> [Task instructions] Copy exactly. Include the line containing "You are a computer-use", every line after it, and the last line below, but no pictures.

*** Stored data ***

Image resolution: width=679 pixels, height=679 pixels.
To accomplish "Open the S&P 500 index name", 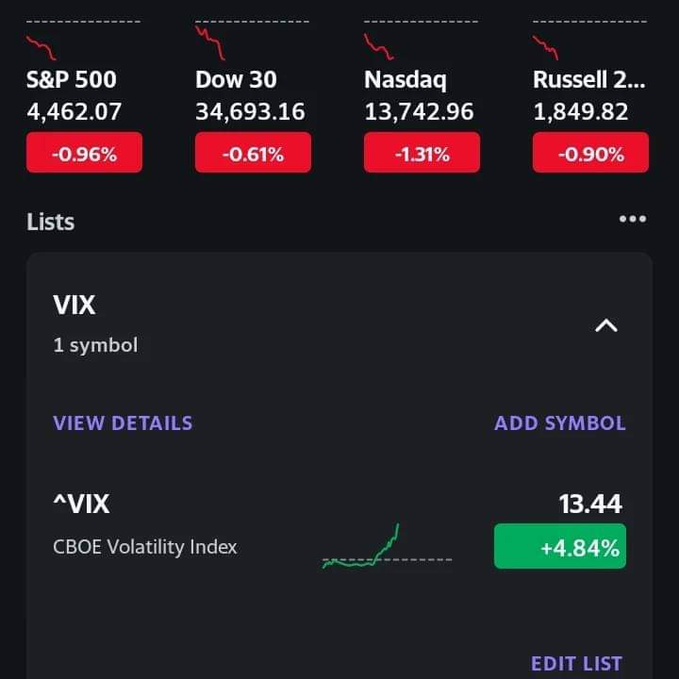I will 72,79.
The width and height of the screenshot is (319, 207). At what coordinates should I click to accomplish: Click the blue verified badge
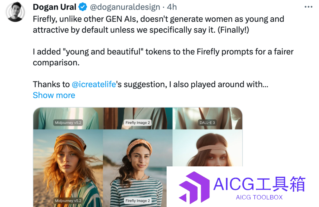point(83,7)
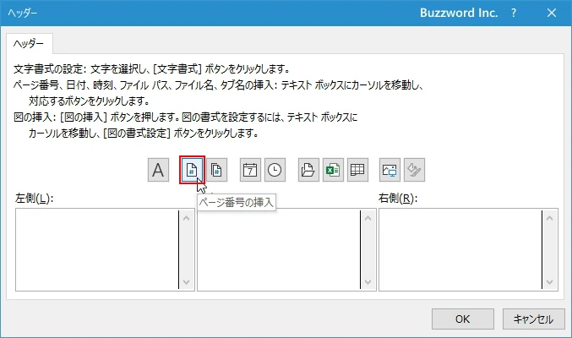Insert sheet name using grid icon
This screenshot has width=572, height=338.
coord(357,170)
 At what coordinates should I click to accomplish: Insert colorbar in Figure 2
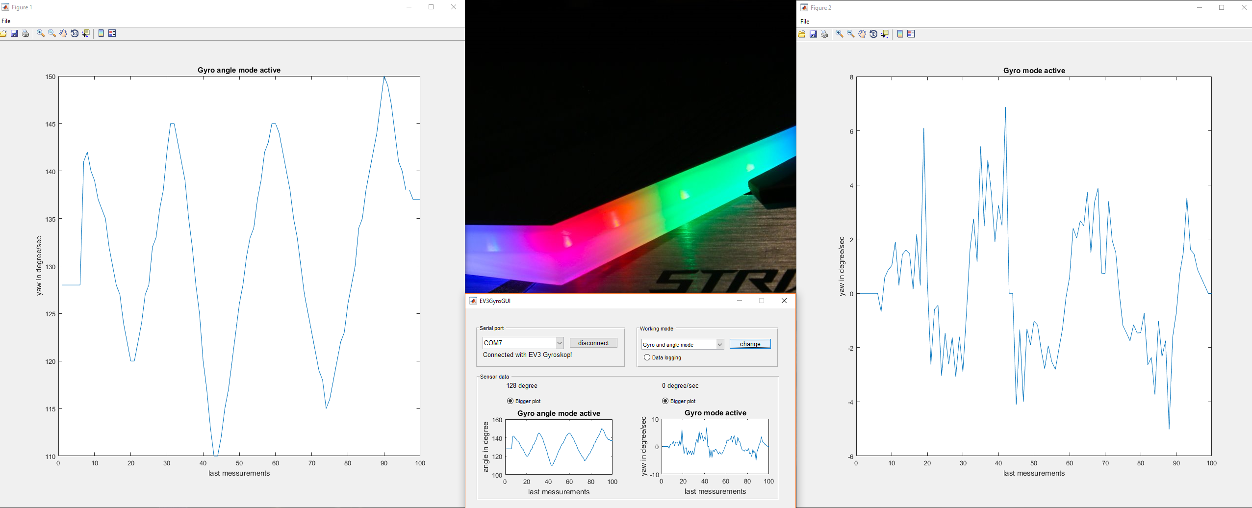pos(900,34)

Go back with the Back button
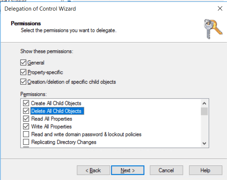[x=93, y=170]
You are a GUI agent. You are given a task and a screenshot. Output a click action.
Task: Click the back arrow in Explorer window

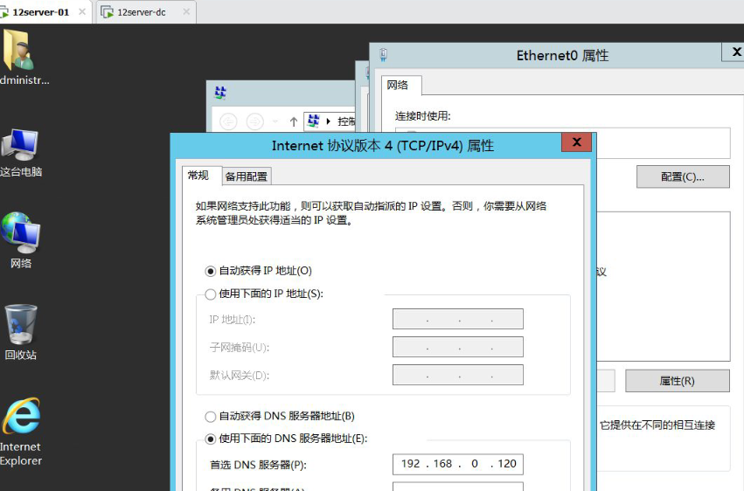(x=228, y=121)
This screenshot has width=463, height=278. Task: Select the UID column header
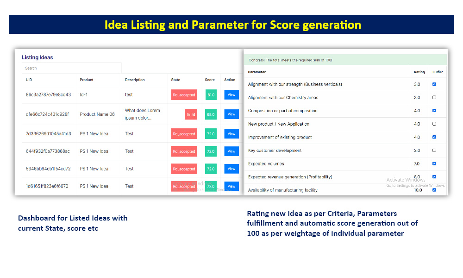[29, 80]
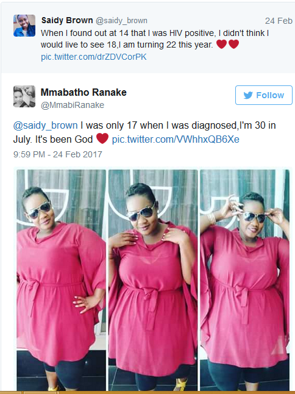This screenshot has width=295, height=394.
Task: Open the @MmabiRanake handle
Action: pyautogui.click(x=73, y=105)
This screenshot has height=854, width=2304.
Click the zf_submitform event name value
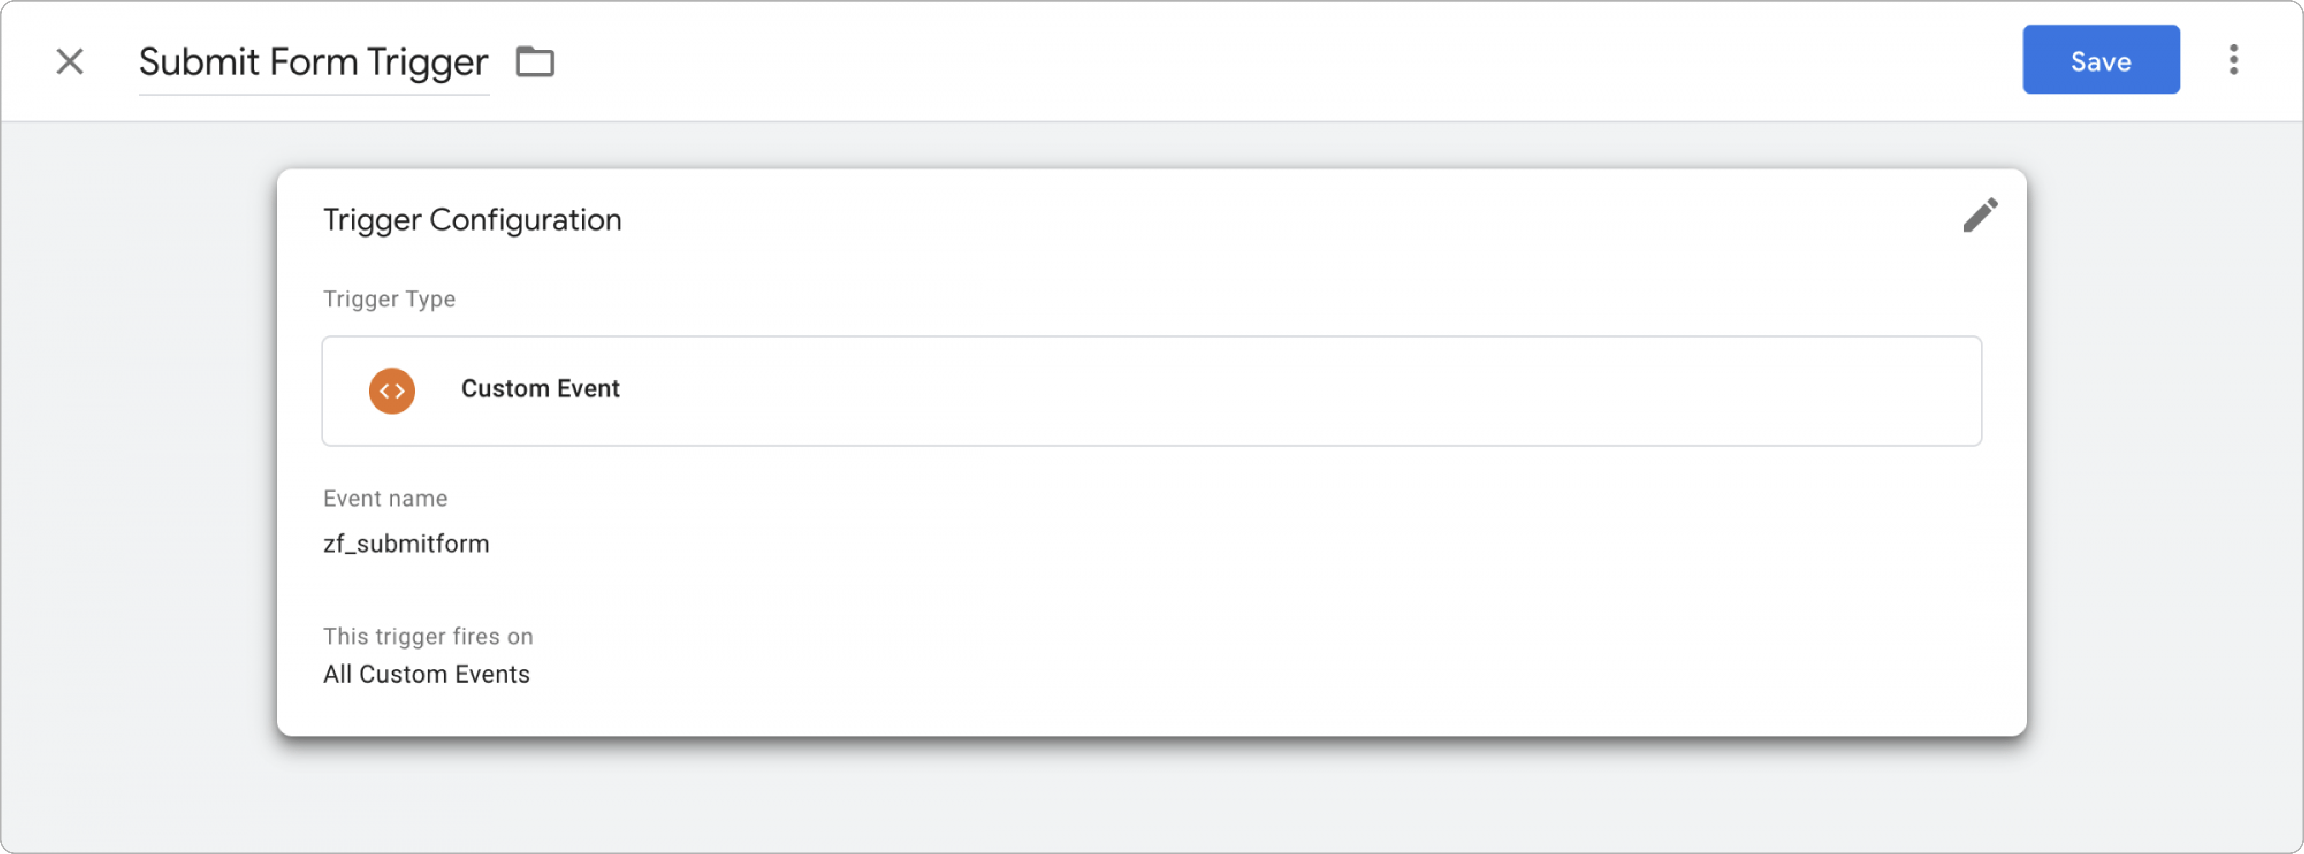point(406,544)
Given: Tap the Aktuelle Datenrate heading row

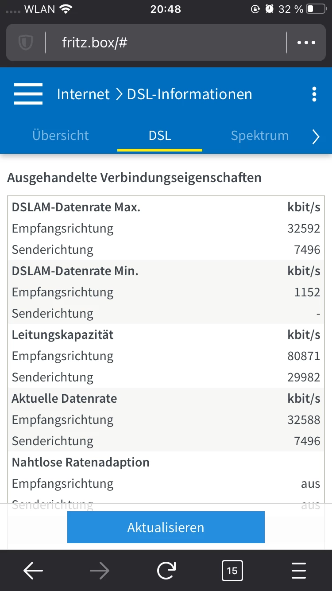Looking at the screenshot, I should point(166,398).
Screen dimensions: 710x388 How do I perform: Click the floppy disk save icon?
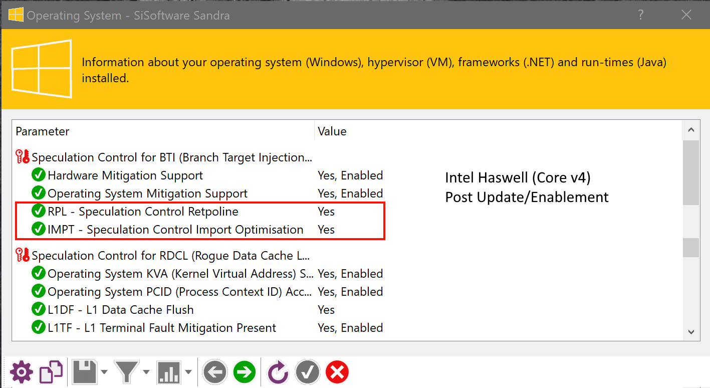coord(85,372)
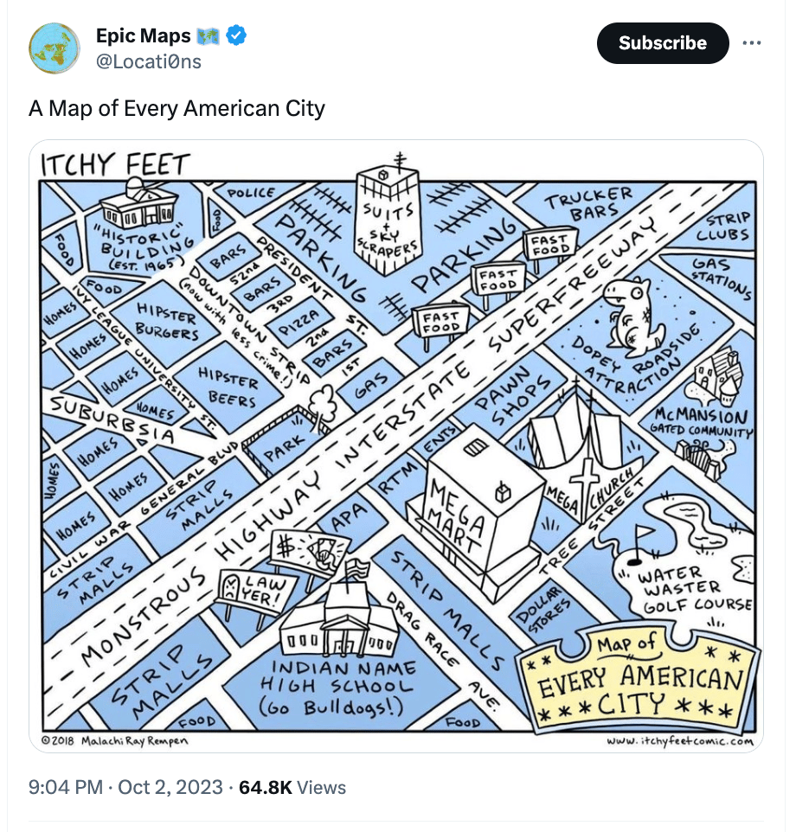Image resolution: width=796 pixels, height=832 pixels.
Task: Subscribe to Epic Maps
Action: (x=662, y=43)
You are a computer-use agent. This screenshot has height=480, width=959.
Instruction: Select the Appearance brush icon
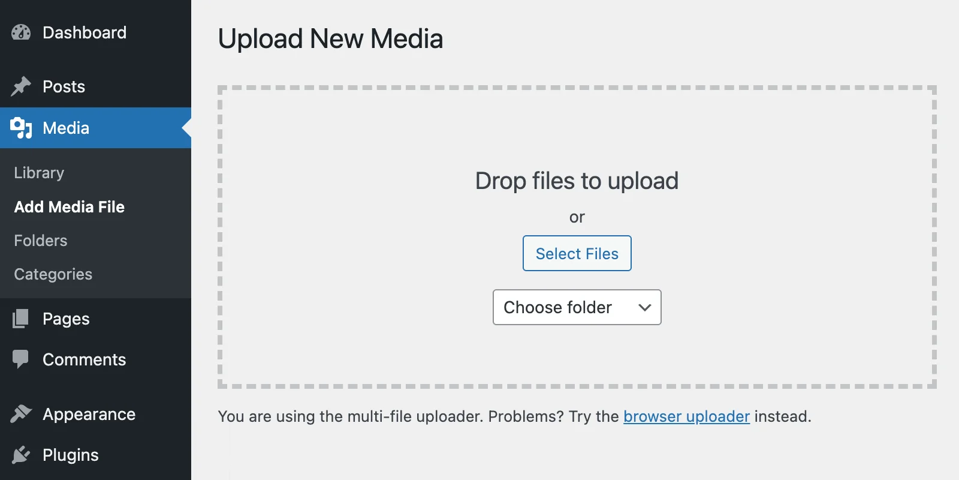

*** End of Stored data ***

> [Response for this exercise]
You are a computer-use agent. This screenshot has height=480, width=959.
Instruction: Select the Appearance brush icon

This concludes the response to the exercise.